ASSIGNMENT: Check every line of the listing below for "computer", and report how many lines have it, as a number with nothing more.

INFORMATION SHOWN:
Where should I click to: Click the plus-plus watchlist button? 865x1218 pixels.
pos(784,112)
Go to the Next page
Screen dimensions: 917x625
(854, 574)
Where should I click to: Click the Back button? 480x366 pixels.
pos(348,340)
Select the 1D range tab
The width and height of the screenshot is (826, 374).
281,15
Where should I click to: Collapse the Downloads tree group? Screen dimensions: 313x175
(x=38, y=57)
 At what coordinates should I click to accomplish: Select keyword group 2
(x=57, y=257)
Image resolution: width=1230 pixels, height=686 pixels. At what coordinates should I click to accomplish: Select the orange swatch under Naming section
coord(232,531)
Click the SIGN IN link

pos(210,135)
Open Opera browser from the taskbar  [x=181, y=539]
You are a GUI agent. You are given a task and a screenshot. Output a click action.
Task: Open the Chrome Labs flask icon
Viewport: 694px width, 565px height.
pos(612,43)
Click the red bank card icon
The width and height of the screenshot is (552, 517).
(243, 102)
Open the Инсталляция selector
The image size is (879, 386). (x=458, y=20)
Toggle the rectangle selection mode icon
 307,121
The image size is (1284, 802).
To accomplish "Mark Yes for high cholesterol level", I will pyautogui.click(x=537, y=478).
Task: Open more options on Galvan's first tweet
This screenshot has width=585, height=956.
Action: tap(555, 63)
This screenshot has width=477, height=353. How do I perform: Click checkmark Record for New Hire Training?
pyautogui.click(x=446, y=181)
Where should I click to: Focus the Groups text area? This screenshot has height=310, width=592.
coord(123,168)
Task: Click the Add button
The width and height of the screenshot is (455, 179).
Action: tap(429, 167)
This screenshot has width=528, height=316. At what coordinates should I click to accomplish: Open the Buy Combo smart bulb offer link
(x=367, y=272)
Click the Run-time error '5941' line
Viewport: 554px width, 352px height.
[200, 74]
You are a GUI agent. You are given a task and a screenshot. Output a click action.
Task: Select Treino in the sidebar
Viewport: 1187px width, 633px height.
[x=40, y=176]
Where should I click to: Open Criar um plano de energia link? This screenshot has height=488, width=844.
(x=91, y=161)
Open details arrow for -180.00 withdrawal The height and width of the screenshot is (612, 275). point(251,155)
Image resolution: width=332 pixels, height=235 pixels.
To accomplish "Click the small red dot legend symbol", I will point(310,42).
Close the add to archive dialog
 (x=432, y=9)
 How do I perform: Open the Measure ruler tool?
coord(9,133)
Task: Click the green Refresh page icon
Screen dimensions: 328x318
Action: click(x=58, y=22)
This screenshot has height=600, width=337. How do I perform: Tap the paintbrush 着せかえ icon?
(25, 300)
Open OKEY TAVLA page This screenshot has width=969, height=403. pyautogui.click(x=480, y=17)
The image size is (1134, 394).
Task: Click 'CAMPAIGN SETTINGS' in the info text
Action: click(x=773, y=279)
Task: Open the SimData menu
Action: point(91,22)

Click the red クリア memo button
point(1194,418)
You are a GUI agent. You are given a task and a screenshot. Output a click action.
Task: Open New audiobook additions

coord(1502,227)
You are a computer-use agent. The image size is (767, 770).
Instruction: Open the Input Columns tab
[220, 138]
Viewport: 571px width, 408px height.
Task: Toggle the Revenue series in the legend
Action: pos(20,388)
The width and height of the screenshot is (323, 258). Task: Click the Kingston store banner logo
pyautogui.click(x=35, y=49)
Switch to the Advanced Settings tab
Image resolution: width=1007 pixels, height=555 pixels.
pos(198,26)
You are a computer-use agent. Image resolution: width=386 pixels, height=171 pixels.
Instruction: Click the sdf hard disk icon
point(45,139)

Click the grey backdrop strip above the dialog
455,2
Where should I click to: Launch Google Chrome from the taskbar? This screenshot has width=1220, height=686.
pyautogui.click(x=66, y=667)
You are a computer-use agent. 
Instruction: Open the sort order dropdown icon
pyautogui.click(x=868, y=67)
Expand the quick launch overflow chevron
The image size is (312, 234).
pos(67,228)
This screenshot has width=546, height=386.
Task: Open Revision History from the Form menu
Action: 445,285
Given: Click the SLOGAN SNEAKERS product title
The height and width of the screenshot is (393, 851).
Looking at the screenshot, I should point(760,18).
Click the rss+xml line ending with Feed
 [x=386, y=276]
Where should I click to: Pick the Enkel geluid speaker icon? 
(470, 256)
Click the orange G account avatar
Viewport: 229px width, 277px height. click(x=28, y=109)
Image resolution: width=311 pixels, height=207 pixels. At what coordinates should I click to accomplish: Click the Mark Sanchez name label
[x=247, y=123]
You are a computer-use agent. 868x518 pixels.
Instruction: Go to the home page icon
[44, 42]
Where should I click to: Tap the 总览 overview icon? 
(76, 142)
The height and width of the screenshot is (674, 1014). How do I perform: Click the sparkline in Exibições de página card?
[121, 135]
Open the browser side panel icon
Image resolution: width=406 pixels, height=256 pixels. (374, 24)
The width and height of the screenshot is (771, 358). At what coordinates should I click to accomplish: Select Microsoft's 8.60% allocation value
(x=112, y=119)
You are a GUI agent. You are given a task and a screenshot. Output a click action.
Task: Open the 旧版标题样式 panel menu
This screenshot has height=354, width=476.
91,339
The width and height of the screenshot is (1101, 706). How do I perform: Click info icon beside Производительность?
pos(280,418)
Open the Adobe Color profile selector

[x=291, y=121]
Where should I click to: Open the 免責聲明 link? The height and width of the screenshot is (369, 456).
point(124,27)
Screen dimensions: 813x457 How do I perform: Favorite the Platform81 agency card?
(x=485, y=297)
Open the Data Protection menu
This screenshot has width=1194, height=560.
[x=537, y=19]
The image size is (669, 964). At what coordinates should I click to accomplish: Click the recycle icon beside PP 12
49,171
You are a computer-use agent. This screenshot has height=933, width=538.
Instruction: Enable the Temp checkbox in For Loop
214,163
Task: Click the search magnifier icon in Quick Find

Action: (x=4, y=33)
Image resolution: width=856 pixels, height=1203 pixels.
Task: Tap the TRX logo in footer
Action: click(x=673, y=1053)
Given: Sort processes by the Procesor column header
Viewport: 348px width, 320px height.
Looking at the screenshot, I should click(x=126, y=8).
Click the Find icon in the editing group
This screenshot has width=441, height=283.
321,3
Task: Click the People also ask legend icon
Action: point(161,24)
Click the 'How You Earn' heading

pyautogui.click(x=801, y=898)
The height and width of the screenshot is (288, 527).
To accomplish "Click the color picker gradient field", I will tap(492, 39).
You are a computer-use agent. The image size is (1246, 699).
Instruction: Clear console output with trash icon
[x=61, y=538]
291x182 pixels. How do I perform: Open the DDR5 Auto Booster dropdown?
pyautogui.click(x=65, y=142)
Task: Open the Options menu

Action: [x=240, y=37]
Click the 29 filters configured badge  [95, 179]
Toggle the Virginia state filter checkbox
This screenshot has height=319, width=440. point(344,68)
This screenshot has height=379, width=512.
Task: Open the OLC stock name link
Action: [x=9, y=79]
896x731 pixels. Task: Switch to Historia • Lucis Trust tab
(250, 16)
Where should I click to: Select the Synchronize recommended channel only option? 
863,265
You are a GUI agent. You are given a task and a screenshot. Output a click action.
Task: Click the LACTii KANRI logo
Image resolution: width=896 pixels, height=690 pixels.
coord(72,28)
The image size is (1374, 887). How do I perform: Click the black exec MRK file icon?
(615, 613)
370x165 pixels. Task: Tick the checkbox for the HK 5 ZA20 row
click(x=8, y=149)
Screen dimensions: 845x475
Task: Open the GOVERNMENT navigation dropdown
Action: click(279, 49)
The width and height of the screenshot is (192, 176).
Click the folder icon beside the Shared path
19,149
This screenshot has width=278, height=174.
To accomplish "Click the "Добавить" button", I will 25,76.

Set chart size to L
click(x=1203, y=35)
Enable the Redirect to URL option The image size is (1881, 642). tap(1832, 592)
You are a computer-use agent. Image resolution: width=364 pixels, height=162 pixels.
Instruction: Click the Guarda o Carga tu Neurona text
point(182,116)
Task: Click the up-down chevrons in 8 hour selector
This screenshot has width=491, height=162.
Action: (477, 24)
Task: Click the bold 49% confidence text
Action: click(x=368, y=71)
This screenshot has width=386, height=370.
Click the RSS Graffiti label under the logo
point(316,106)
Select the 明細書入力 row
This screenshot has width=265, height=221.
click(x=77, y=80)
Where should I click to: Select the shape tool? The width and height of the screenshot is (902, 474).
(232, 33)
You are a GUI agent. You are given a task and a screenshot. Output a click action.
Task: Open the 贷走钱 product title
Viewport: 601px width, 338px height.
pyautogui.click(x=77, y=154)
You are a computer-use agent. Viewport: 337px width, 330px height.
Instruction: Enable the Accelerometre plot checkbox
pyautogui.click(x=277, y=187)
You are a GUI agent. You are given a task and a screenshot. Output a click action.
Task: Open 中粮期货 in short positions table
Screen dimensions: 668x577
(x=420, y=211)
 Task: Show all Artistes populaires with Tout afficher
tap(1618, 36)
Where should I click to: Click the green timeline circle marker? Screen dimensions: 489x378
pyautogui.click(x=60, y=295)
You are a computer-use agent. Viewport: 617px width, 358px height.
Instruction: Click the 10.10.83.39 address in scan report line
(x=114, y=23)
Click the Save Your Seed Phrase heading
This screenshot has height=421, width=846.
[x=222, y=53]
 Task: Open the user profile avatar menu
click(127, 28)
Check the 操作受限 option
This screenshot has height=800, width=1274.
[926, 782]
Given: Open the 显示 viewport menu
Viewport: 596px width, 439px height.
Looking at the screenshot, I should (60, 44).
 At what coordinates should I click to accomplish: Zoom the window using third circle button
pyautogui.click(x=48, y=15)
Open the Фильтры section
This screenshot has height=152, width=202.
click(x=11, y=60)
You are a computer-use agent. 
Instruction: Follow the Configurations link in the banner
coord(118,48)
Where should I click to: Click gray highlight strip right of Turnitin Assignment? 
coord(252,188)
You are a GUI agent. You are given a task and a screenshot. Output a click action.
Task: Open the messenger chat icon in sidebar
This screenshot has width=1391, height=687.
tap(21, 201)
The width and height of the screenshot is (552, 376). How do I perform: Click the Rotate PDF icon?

ANSWER FOR THE TASK: 10